酔雲庵


インプロビゼーション

〜閉ざされた闇の中から〜

井野酔雲







23.名城ビーチで弁当を




 名城(なしろ)ビーチは人影もなく静かだった。

 午前中は曇っていたが、太陽が顔を出して海は輝いていた。

 夏になれば大勢の観光客で賑わうのだろう。ビーチパラソルが並んで、浮き輪を持ったビキニ姿の娘たちは黄色い声を挙げ、サーフパンツの若者たちは目を輝かせて、ひと夏の恋を捜し回るのだろう。今は波の音だけが心地よく響いていた。

 連続無差別殺人犯は中山淳一を名乗った、あの男だとわかった。しかし、あの男が何者なのか、まったくわからなかった。冬子のお陰で顔写真は残ったが、名前も素性もわからない。勿論、今、どこにいるのかもわからない。大城美津子をさらったのが奴の仕業だとすれば、昨日の夕方までは、この沖縄本島にいた。美津子を殺して、その夜のうちに沖縄から出て行ってしまったかもしれない。空港の警備が厳重になったとしても、不審な素振りを見せなければ別の名前で飛ぶ事はできる。

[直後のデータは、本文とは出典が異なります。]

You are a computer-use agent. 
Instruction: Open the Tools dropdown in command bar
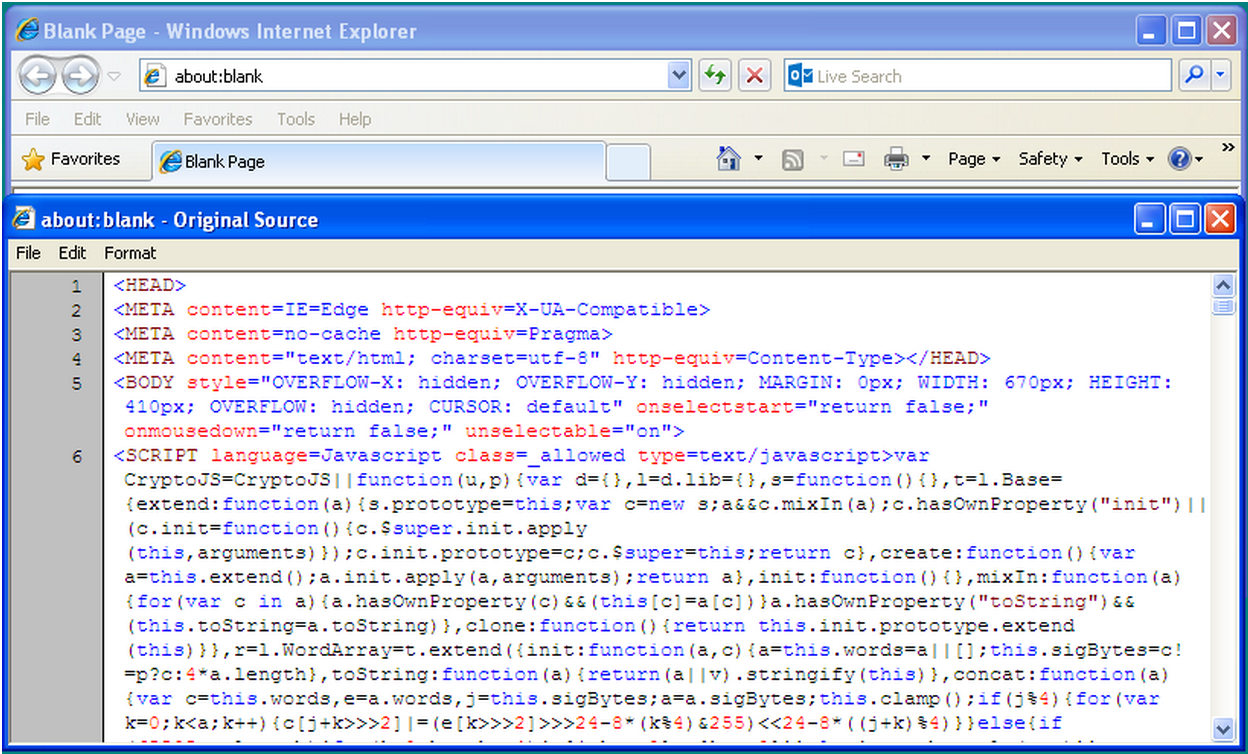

どこか別の場所に行って殺人を繰り返すに違いない。

「本物の中山と偽者はどこで入れ替わったのかしら」と冬子が私の隣でゴーヤー弁当を食べながら言った。

 私たちは浜辺に座り込んで、海を眺めながら弁当を食べていた。

「一月十一日に山口県の萩にいたのは本物だろうな」と私は言って、ポケットから手帳を出してページをめくった。

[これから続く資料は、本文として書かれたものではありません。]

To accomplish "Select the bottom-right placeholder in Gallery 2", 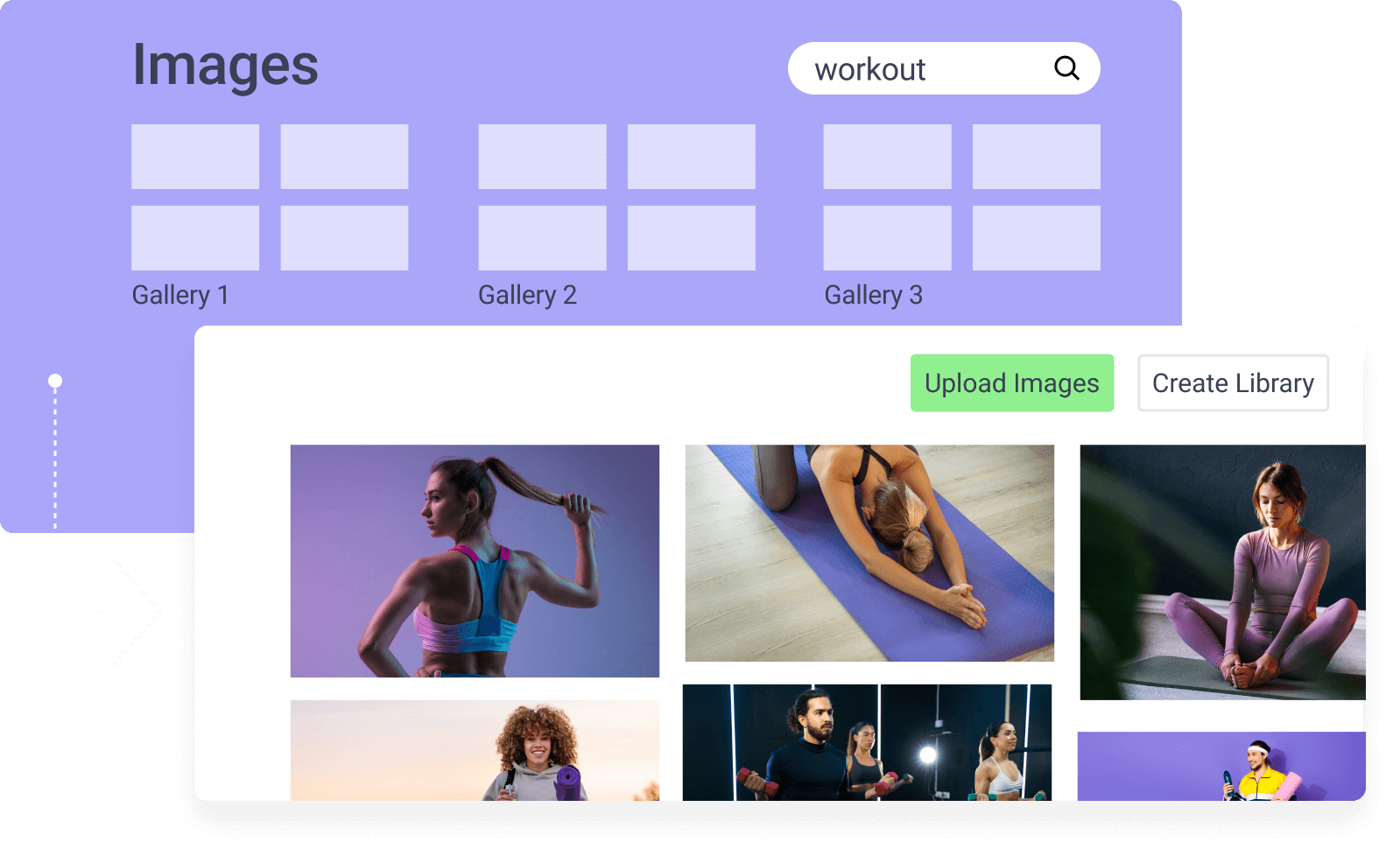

「最初の殺人があった一月二十五日に伊豆にいたのは偽者だな」

「そうすると十一日から二十五日の間のどこかって事ね」

「そういう事だな」

 冬子は指を折りながら数えて、「十四日だわ」と言った。

 その十四日の間のどこかで、本物の中山は犯人と出会ってしまい、もしかしたら、最初の被害者になってしまったのかもしれない。犯人は中山を殺し、中山の車に乗って中山に成りすました。奴が持っているカメラも中山の物だろう。ブランド物の服もサングラスも中山の物かもしれない。

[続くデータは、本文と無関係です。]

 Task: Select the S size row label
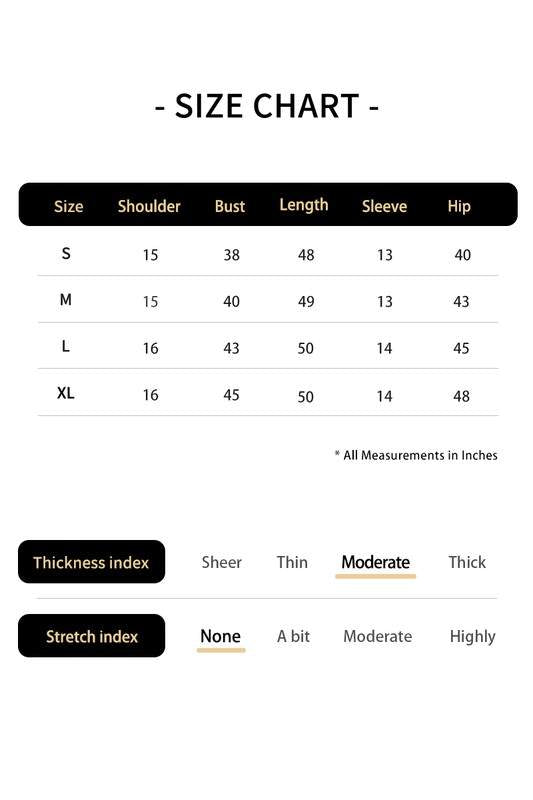click(66, 253)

「一月七日に横浜を出た中山は十一日に萩にいた。萩からどこに行ったのだろう」と私は冬子に聞いた。

「普通なら九州に行くでしょうね」と冬子の隣に座っている奈々子が答えた。

「うん」と私はうなづいた。「奴は日本一周の旅に出たんだから、当然、九州に行くだろうな」

「中山さんは例の手記を持って旅に出たのよ」と冬子が言った。「中山さんは坂口一等兵のお孫さんでしょ。お祖父さんが仲間を殺したって手記に書いてあるわ。それを確認しに鹿児島に行ったんじゃない?」

「それだ」と私は指を鳴らした。「鹿児島にいるのは前田上等兵の子孫だ。中山は前田に会いに行っているに違いない」

「その前田さんが何かを知ってるかもね」と冬子は右手に持ってる箸を振った。「中山さんが前田さんを訪ねた日がわかれば、犯人と出会った日がもっと狭められるわ。でも、どうして九州からわざわざ伊豆の方まで行ったのかしら」

「伊豆だけが離れ過ぎてるな」

「愛媛の事件みたいに別件なのかしら」

「その可能性もある。伊豆の事件を手本にして、島根から連続殺人を始めたのかもしれない」

 冬子は私の顔を見て、「ねえ、鹿児島に行くの?」と聞いた。

 私は海を見ながら少し考えた。鹿児島に行けば何かがわかるような気がした。真一が会った前田上等兵の息子に会えば、前田上等兵の事故死の様子ももっと詳しく聞けるかもしれない。鹿児島に行ったからといって真一の居場所はわからないが、ガマ捜しは警察に任せておけば必ず見つかるだろう。

「行ってみる価値はあると思う」と私は冬子を見て答えた。

 弁当を食べ終えると、「これから鹿児島に行って来ます」と私は右端にいる瑠璃子に声を掛けた。「こっちの事はお願いします」

「ええ、わかりました。でも、その前田っていう人がどこにいるのかわかるのですか」

「多分、田島さんのパソコンに入っていると思います。彼は以前、前田さんを訪ねていますから」

「ちょっと待って、あたしも行くわ」冬子が慌てて弁当を食べた。

「真一さんのアパートまで連れて行ってくれ」と私は冬子に言った。